Pivot Work

September 21, 2011

Consider the pivot move in basketball.  The player receives the ball, plants his or her foot and spins 90 to 180 degrees.  Without moving the pivot foot, the player turns from facing one direction to facing a different direction.  And with that new perspective, the player either passes the ball to a cutting teammate or dribble drives toward the goal.

If these are pivotal times in school sports – and I believe they are – we must, if we are to make the most of these times, remember the skills that many of us worked on when we played basketball and still often admire as effective when we watch basketball.  The pivot.

  • One foot firmly planted.  A foot that can’t be moved.  Our base.  Our fixed orientation.
  • Then the spin that changes our field of vision from one direction to another.
  • Then a sharp pass to a teammate, one who’s gotten a step on an opponent.
  • Or, if no teammate is open to receive our assist, a determined drive of our own toward the goal.

If these are pivotal times, and if we are to be the “pivotal generation,” this is the drill:  Fixed to our core beliefs, look around for new ideas and cutting edge partners to assist, and take it to the goal ourselves if we must.
 

Sportsmanship in our Bones

January 3, 2013

When my younger son was playing soccer – he was seven or eight years old at the time – he tumbled out of bounds and down a little hill. When he climbed back up the slope to the soccer pitch he was covered in burrs.

As he began to delicately remove the prickly burrs, play resumed – except that one player on the opposing team, the player marking my son, stopped to assist my son in removing the prickers. And he continued to help my son until all the burrs were removed.

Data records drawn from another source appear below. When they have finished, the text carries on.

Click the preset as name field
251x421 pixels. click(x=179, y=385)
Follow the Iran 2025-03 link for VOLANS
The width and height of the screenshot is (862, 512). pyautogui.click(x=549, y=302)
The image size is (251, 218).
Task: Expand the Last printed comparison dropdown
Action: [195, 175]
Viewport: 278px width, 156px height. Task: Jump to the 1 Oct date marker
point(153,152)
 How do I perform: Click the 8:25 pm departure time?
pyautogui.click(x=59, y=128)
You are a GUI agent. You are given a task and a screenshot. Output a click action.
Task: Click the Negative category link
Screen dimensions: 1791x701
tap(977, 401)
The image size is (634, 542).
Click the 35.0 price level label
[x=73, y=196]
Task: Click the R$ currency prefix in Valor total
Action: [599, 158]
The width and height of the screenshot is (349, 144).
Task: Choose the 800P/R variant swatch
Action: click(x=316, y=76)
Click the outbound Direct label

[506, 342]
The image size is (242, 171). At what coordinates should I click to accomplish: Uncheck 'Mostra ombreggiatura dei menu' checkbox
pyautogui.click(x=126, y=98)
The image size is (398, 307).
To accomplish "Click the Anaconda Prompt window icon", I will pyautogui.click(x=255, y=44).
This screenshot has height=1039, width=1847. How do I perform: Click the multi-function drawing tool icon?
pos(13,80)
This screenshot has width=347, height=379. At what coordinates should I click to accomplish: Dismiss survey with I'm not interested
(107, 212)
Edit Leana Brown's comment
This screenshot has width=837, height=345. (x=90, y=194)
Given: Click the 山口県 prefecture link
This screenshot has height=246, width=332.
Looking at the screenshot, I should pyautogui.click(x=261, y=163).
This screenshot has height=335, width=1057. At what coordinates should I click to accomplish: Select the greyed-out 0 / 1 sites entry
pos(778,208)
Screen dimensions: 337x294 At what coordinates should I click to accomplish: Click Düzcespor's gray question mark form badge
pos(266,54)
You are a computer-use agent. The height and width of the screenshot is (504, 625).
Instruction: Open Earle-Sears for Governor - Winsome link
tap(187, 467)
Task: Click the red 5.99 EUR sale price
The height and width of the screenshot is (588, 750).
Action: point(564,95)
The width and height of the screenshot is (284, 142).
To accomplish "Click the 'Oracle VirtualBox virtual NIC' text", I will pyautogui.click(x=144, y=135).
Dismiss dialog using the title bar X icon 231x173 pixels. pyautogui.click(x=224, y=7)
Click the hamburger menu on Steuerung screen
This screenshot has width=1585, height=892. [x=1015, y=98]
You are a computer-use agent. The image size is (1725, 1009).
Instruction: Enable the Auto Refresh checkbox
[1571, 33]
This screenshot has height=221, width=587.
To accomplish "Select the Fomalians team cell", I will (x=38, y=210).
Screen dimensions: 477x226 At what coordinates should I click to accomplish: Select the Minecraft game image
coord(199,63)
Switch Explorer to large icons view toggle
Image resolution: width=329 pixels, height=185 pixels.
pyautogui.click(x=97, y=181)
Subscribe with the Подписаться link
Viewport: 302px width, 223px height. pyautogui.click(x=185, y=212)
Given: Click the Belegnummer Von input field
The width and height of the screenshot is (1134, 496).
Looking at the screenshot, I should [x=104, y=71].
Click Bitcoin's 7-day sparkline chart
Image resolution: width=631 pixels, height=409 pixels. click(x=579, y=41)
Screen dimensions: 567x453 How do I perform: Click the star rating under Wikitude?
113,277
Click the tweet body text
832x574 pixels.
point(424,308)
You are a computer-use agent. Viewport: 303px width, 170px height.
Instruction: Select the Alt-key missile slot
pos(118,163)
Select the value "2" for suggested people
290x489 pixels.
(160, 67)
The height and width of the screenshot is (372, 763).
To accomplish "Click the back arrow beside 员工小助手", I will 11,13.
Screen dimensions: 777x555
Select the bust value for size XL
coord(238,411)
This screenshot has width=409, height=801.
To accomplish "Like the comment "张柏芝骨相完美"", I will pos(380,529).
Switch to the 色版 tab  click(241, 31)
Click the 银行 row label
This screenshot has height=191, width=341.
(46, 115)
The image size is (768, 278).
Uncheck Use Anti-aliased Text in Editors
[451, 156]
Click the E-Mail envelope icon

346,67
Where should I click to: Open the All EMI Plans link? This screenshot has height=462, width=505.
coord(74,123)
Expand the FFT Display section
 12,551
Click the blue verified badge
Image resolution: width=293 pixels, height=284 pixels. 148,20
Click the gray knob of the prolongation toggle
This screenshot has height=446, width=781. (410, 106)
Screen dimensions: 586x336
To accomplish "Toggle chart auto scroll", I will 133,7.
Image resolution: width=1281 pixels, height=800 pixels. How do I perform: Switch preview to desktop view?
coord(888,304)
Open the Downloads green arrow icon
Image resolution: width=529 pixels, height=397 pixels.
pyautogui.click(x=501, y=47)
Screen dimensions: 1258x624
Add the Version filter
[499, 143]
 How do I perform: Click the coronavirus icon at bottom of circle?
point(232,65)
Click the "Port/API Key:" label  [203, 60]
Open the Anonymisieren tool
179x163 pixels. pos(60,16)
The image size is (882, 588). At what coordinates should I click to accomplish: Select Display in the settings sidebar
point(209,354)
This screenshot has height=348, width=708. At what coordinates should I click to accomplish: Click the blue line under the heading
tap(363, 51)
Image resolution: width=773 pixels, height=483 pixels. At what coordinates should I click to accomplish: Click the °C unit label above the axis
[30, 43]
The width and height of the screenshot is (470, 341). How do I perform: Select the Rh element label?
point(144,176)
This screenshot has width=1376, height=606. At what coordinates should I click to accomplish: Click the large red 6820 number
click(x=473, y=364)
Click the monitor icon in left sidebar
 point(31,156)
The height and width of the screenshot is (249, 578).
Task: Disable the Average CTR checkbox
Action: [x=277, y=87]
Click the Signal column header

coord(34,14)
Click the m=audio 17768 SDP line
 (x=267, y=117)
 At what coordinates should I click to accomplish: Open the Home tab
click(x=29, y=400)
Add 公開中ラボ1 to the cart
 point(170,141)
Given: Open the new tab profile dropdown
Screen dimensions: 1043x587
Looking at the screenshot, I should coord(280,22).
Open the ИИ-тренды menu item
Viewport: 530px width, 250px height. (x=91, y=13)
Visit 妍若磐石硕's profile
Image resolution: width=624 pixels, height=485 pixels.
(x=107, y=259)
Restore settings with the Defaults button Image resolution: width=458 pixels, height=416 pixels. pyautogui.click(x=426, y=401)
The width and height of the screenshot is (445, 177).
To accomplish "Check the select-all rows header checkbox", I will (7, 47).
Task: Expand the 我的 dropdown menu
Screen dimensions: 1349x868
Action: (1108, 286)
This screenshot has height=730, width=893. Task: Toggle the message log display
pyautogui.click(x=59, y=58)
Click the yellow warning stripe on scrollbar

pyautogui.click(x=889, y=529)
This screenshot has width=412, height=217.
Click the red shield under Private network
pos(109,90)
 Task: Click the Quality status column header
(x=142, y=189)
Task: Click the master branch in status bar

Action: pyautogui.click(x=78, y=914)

Only then did the two of them rejoin the game, together.

Observing this profoundly shaped my belief that sportsmanship is not dead. It’s not out of date and it’s not out of style. Good sporting behavior is in our bones, in our DNA.

Even before they can pronounce the word, and long before they can define it, kids know what sportsmanship is.

Change the rules in the middle of a game with six, seven or eight year olds – any card game, board game or sports game – and they’ll shout, “Hey, that’s not fair!”  We must assure that natural instinct is still demonstrative when they are 16, 17 and 18 year olds.